Re: Too many connections

2010-10-06 Thread Patrick Hunt
On Tue, Oct 5, 2010 at 10:23 AM, Avinash Lakshman 
avinash.laksh...@gmail.com wrote:

 So shouldn't all servers in another DC just have one session? So even if I
 have 50 observers in another DC that should be 50 sessions established
 since
 the IP doesn't change correct? Am I missing something? In some ZK clients I
 see the following exception even though they are in the same DC.


This really depends on how you implemented your client. Each time you create
a ZooKeeper object a new session is established. If you have 50 clients each
creating a ZooKeeper object then you have 50 sessions.

Patrick


Re: znode inconsistencies across ZooKeeper servers

2010-10-06 Thread Patrick Hunt
Vishal the attachment seems to be getting removed by the list daemon (I
don't have it), can you create a JIRA and attach? Also this is a good
question for the ppl on zookeeper-user. (ccing)

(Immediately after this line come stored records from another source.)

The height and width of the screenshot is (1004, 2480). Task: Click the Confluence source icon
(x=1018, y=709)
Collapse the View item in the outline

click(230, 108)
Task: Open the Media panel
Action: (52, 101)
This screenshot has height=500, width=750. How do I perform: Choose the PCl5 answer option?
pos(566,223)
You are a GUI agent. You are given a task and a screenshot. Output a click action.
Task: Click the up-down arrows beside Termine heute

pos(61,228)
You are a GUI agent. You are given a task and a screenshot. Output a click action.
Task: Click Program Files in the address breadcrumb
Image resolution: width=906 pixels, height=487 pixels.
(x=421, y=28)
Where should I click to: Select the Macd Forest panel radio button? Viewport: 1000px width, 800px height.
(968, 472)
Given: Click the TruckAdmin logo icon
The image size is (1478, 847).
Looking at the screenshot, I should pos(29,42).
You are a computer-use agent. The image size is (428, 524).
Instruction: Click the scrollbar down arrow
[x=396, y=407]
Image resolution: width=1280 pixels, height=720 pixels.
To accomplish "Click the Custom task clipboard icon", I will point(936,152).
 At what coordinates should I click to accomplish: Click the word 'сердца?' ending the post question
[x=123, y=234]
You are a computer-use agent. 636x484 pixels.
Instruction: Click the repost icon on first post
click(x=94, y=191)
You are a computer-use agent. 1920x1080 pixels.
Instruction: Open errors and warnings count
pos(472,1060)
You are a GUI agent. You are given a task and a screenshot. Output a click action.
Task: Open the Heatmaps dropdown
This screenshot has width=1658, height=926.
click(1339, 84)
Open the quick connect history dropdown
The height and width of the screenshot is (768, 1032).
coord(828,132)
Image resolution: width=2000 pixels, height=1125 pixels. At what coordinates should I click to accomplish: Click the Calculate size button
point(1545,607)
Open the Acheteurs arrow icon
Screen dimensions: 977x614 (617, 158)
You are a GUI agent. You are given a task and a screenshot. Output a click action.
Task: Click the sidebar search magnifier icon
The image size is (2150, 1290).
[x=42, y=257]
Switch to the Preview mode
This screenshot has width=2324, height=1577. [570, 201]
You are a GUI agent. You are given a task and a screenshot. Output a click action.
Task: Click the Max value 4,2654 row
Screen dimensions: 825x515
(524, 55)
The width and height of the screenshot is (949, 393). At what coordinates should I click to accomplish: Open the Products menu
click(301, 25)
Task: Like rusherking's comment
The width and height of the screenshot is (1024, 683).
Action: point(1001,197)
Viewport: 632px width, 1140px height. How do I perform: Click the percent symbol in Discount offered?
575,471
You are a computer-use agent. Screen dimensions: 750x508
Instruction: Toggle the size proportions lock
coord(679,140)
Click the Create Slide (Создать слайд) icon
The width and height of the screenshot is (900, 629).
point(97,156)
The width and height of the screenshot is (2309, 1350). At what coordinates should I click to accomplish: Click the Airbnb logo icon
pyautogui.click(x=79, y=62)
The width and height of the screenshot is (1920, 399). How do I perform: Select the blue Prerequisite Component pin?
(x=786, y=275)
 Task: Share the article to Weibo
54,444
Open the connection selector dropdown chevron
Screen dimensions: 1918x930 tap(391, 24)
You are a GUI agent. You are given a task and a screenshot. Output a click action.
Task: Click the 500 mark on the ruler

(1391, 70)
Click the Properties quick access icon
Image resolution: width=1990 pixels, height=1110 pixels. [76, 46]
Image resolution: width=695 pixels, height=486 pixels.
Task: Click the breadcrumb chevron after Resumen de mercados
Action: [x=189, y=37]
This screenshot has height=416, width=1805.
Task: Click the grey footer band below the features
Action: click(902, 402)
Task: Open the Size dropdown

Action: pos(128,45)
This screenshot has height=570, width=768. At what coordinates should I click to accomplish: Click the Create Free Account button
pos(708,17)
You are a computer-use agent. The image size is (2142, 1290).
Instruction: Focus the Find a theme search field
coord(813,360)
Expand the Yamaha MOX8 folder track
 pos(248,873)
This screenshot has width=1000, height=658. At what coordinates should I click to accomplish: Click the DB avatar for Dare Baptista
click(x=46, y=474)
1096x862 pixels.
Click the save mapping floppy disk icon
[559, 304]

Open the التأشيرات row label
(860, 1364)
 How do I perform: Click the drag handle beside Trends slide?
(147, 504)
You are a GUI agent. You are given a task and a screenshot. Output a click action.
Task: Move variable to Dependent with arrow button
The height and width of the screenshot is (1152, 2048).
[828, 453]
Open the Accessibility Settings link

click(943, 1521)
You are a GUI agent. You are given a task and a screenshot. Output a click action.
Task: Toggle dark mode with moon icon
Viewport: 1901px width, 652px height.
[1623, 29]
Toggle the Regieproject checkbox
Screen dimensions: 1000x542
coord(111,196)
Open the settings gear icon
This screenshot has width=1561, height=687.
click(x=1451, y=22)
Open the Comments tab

You are aware that ephemeral znodes are tied to the session? And that
sessions only expire after the session timeout period? At which time any
znodes created during that session are then deleted. The fact that you are
killing your client process leads me to believe that you are not closing
the session cleanly (meaning that it will eventually expire after the
session timeout period), in which case the ephemeral znodes _should_
reappear when A is restarted and successfully rejoins the cluster. (at least
until the session timeout is exceeded)

Patrick

On Tue, Oct 5, 2010 at 11:04 AM, Vishal K vishalm...@gmail.com wrote:

 Hi,

 I have a 3 node ZK cluster (A, B, C). On one of the the nodes (node A), I
 have a ZK client running that connects to the local server and creates an
 ephemeral znode to indicate clients on other nodes that it is online.

 I have test script that reboots the zookeeper server as well as client on
 A. The test does a getstat on the ephemeral znode created by the client on
 A. I am seeing that the view of znodes on A is different from the other 2
 nodes. I can tell this from the session ID that the client gets after
 reconnecting to the local ZK server.

 So the test is simple:
 - kill zookeeper server and client process
 - wait for a few seconds
 - do zkCli.sh stat ...  test.out

 What I am seeing is that the ephemeral znode with old zxid, time, and
 session ID is reappearing on node A. I have attached the output of 3
 consecutive getstat requests of the test (see client_getstat.out). Notice
 that the third output is the same as the first one. That is, the old
 ephemeral znode reappeared at A. However, both B and C are showing the
 latest znode with correct time, zxid and session ID (output not attached).

 After this point, all following getstat requests on A are showing the old
 znode. Whereas, B and C show the correct znode every time the client on A
 comes online. This is something very perplexing. Earlier I thought this was
 a bug in my client implementation. But the test shows that the ZK server on
 A after reboot is out of sync with rest of the servers.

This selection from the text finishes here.